In the 1841 essay “Self-Reliance” Ralph Waldo Emerson presupposed a democratic society of free and equal individuals – an idealized America with a veil drawn over racial slavery. As his own commitment to the antislavery cause deepened over time Emerson sought to reconcile his ideal of self-reliance with organized political action necessary to fight slavery.
Recent scholarship has corrected the previously dominant image of Emerson as detached from politics and indifferent to abolitionism. But even as he participated in it, Emerson saw antislavery activism as a distraction from his own proper work of freeing “imprisoned spirits, imprisoned thoughts, far back in the brain of man.” Abolitionists, with their single-minded pursuit of a cause, seemed to Emerson to have only a “platform existence, and no personality.” Emerson’s philosophy of Self-Reliance privileged individual over collective action, and personal experience over concern for distant evils. Emerson was most successful in synthesizing self-reliance with abolitionism when he urged resistance to the Fugitive Slave Law: individuals who resisted the law displayed self-reliance of the kind Emerson celebrated. He also admired the self-reliance of individual fugitive slaves, despite his doubts about the capacities of the black race in general and his ranking Anglo-Saxons over other races and peoples.

• [GIVEN MATERIAL]:

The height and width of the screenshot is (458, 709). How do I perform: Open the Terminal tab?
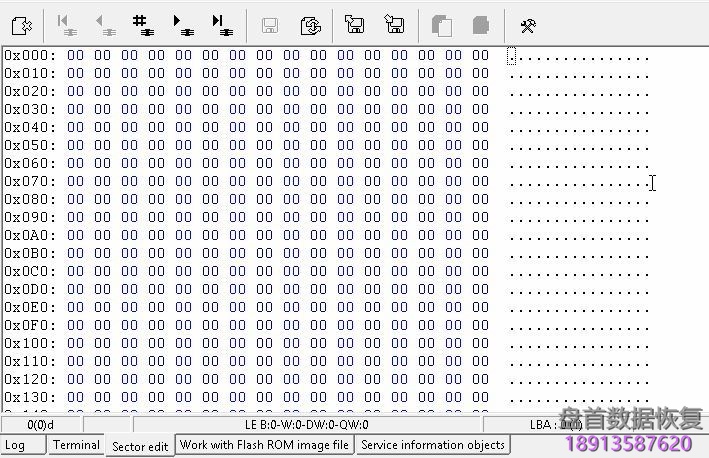76,445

• [TASK GOAL]:
Answer these from the passage on Emerson and antislavery:
1. In what year did the essay "Self-Reliance" appear?
2. Besides a "platform existence," what did abolitionists seem to Emerson to lack?
3. Resistance to which law does the passage say Emerson urged?

• [RESPONSE]:
1. 1841
2. Personality
3. The Fugitive Slave Law